Smoked Salt or Salted Cigarettes, Anyone?
By laying cigarettes beneath bags of salt, one might have thought that the smugglers were attempting to produce smoked salt for an aromatic seasoning. On the other hand, it could also be saltish cigarettes (yucks!) that they are trying to concoct. But either way, they were not going to get away with it, not under the eagle watch of the Immigration & Checkpoints Authority (ICA) officers at the borders.
2 On the first day of February at about 4.20pm, a Malaysia-registered lorry was stopped for routine checks at one of the world’s busiest checkpoints, Woodlands Checkpoint. ICA officers manning the scanner observed anomalies during an image scan of the vehicle conveying 680 bags of salt.

A savoury consignment
3 The checking officers then moved in to conduct more detailed checks on the conveyance. Consistent with the images of the electronic eyes, they too, noticed boxes between the crevices of the unusually low floorboard. Unloading the consignment of condiments was no mean feat as each sack of salt weighed up to 50 kilogrammes. But the laborious task only made the fruits of their hard work sweeter when they uncovered a total of 17,500 packets of illegal smokes stashed in the modified floorboard of the lorry. The potential Customs duty and GST payable of the contraband amount to about S$123,000 and S$11,000 respectively.

A smoky seizure
4 The 24-year-old Malaysian driver admitted knowledge of the duty-unpaid cigarettes found. He claimed that he was approached by his boss, one male Malaysian Indian "Chandran", to bootleg the loot to Singapore. The Indian male added that he was asked to unload the salt consignment before parking his lorry in a lorry park somewhere in Bukit Timah. He will leave the vehicle there and return to Johor Bahru. If he carried out the job successfully, he would be rewarded with a sum of RM1,500. As he was facing financial hardship, he gave in to temptation and took up the offer. The driver, contraband cigarettes, truck and cargo were handed over to the Singapore Customs for further investigations.

^^^^^^^^

__Exercise set__
(1) In the salt-and-cigarettes article, how many packets of cigarettes were found in the lorry's floorboard?
(2) Repeat word for word the part of the salt-and-cigarettes article that opens with the words containing "By laying cigarettes" and closes with "at the borders.".
The listing below was taken from a separate source.

__The data__
^^^^^^^^

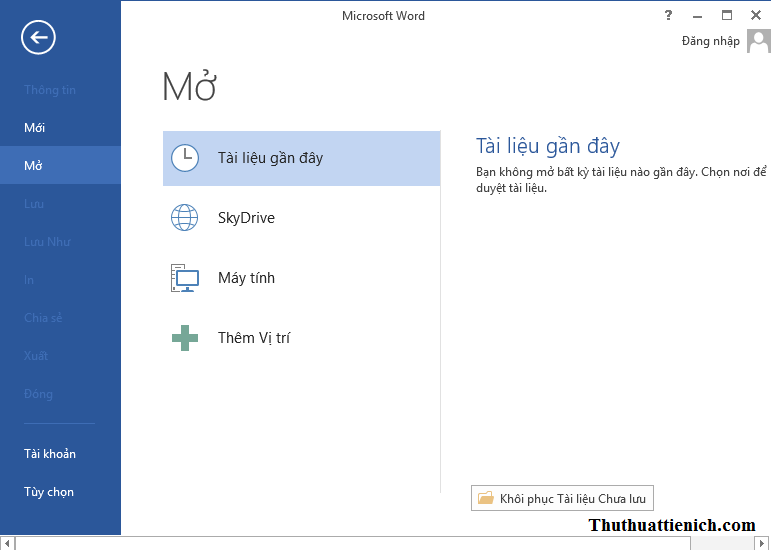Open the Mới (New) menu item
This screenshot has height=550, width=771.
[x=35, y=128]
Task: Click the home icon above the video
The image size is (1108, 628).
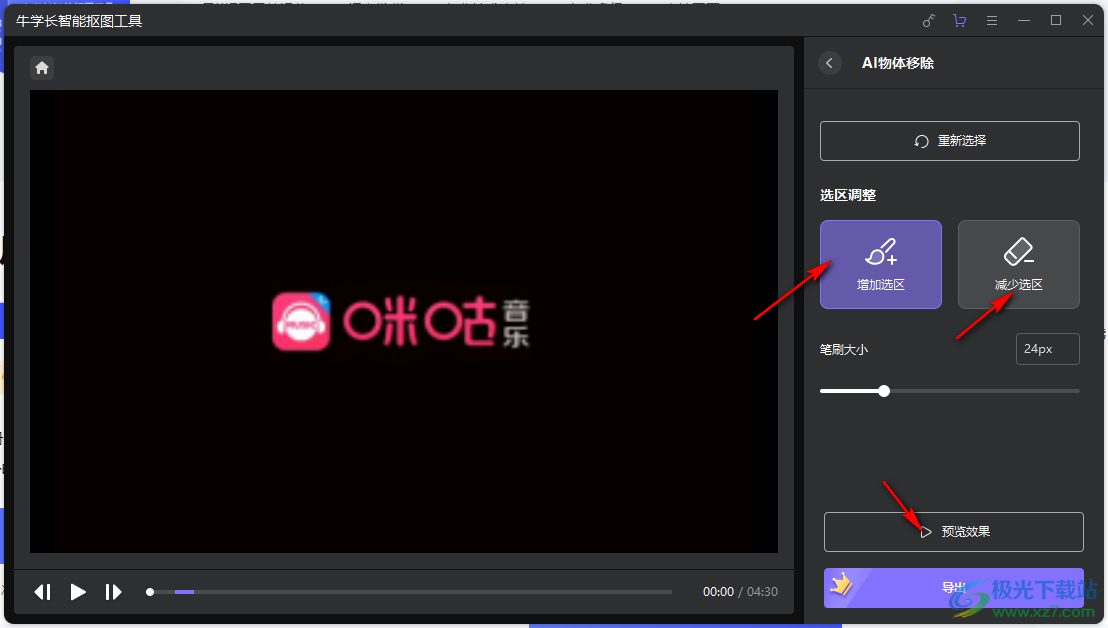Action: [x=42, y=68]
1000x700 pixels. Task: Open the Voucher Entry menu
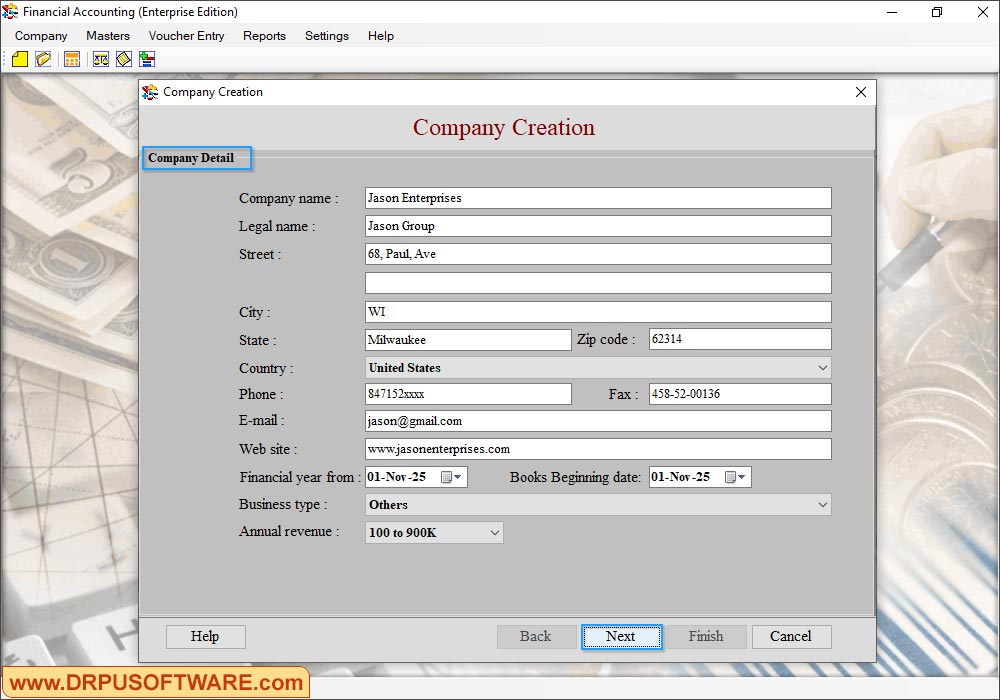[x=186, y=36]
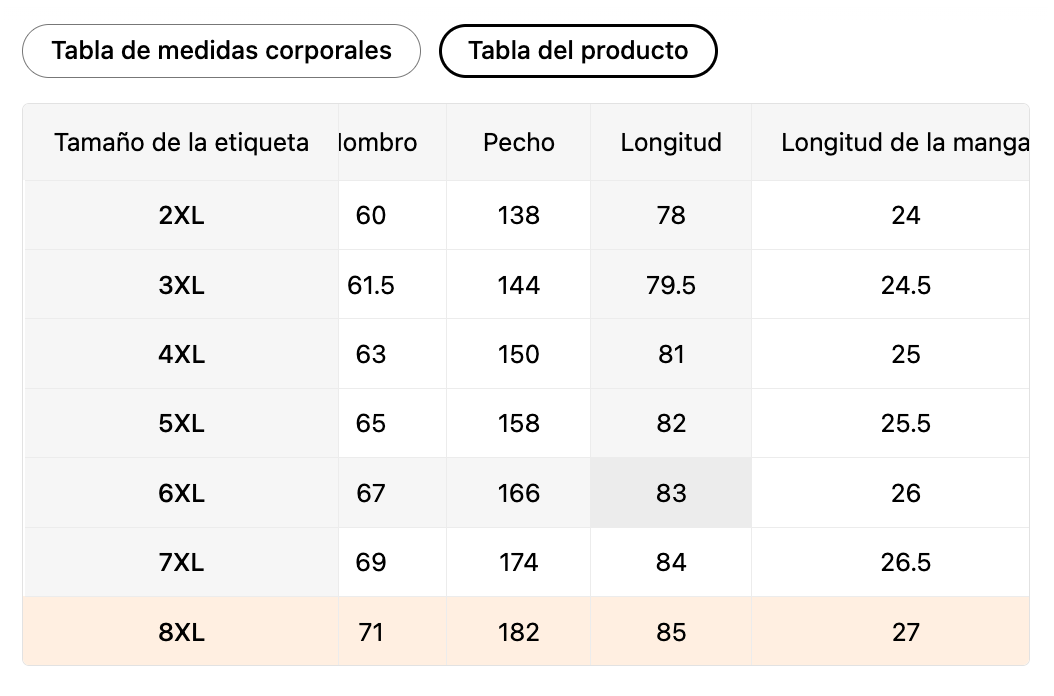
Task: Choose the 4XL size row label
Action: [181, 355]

^^^^^^^^

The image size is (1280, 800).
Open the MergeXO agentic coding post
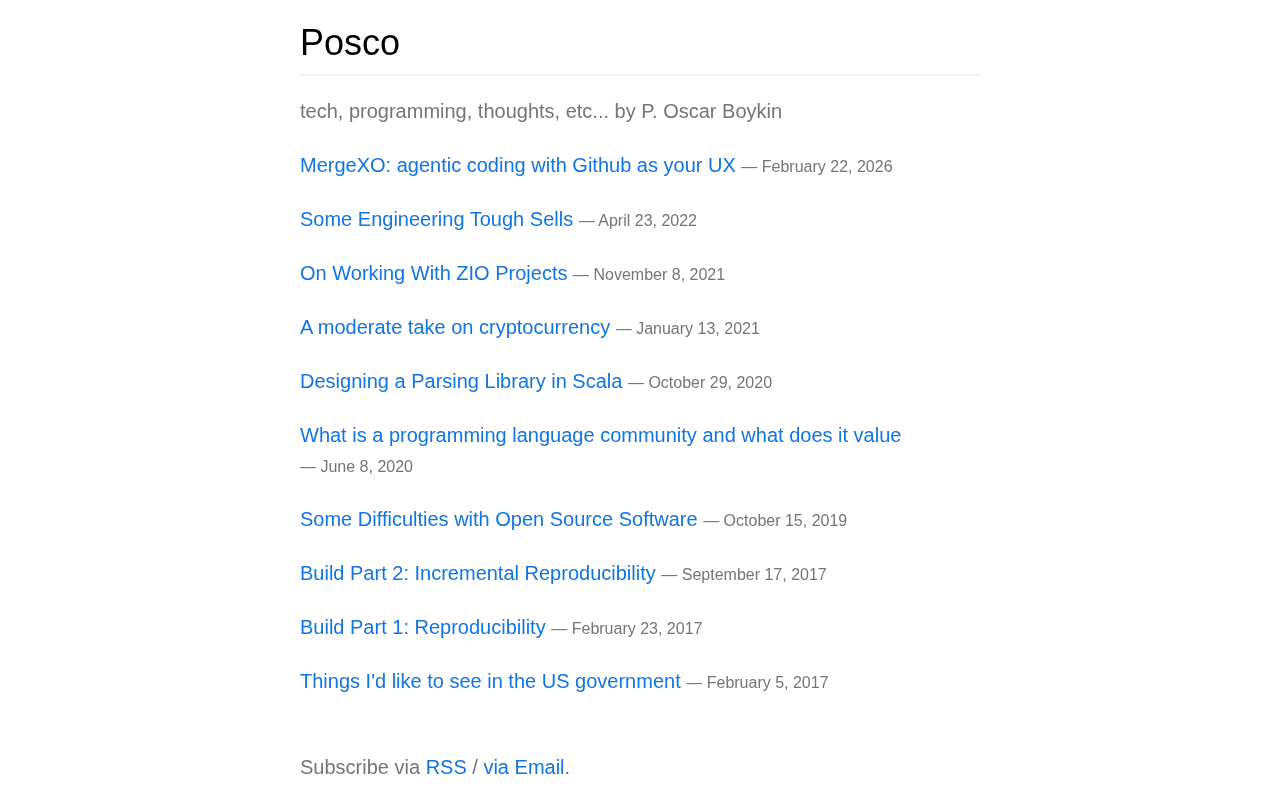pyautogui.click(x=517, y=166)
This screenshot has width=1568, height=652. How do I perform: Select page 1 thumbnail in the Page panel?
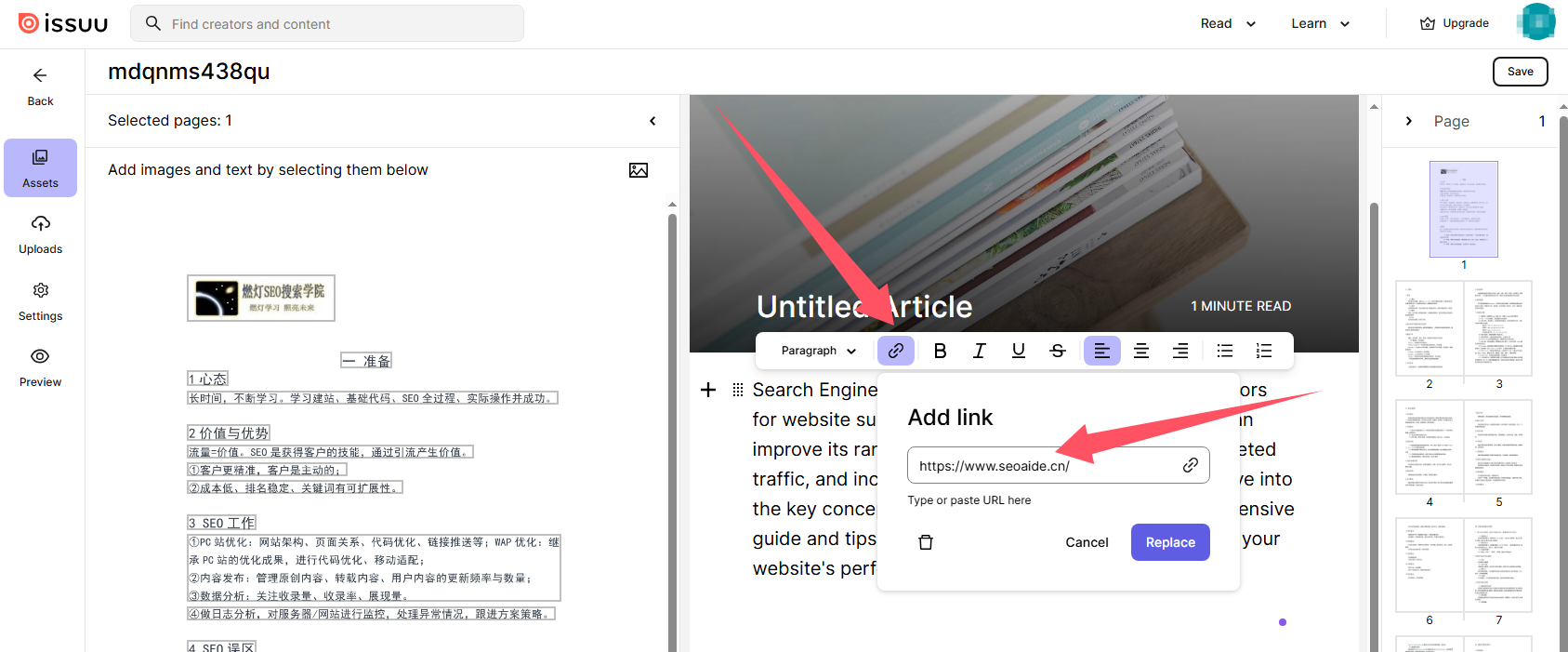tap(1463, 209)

^^^^^^^^

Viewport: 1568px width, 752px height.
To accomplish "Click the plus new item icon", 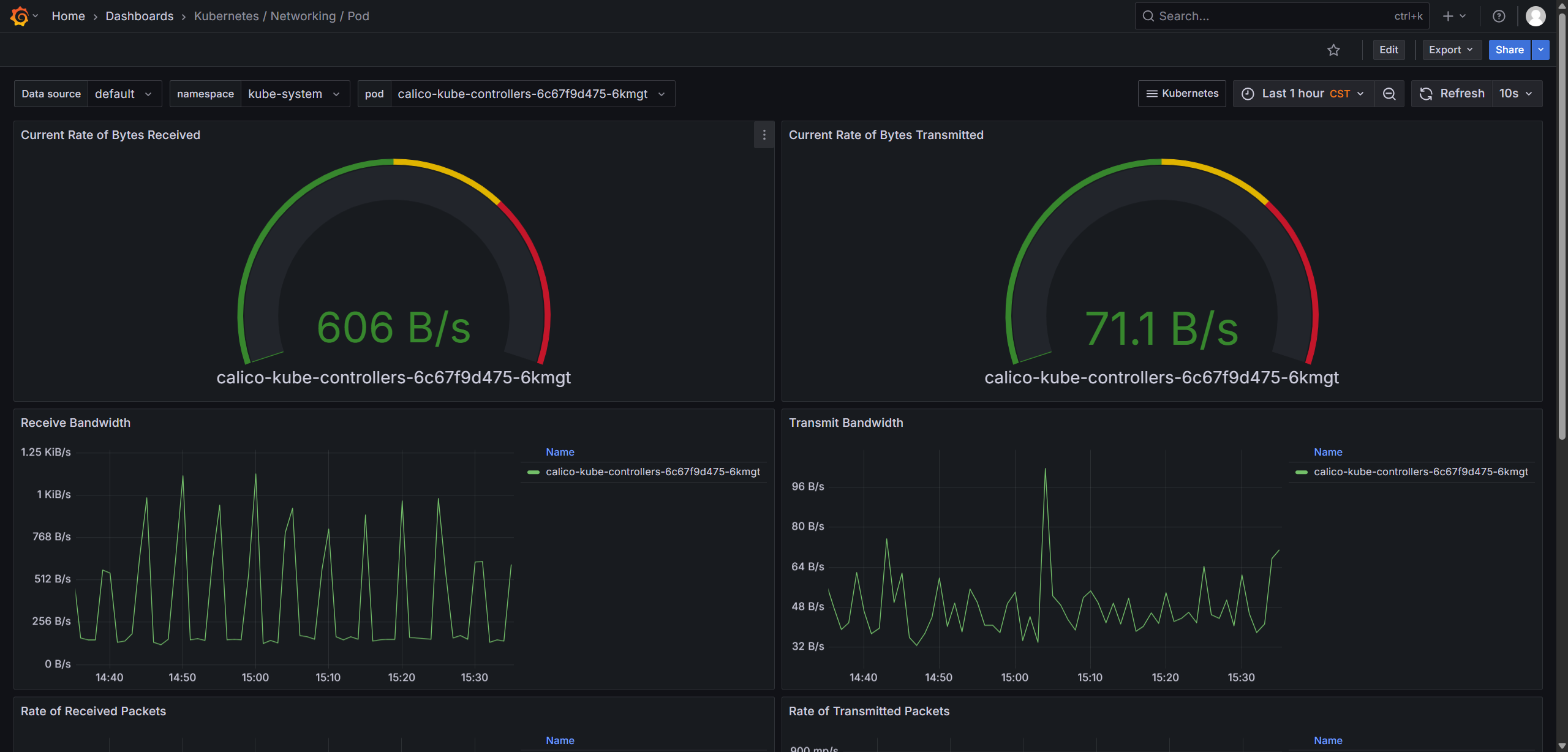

^^^^^^^^

__Results of the exercise__
(1) 17,500 packets

(2)
By laying cigarettes beneath bags of salt, one might have thought that the smugglers were attempting to produce smoked salt for an aromatic seasoning. On the other hand, it could also be saltish cigarettes (yucks!) that they are trying to concoct. But either way, they were not going to get away with it, not under the eagle watch of the Immigration & Checkpoints Authority (ICA) officers at the borders.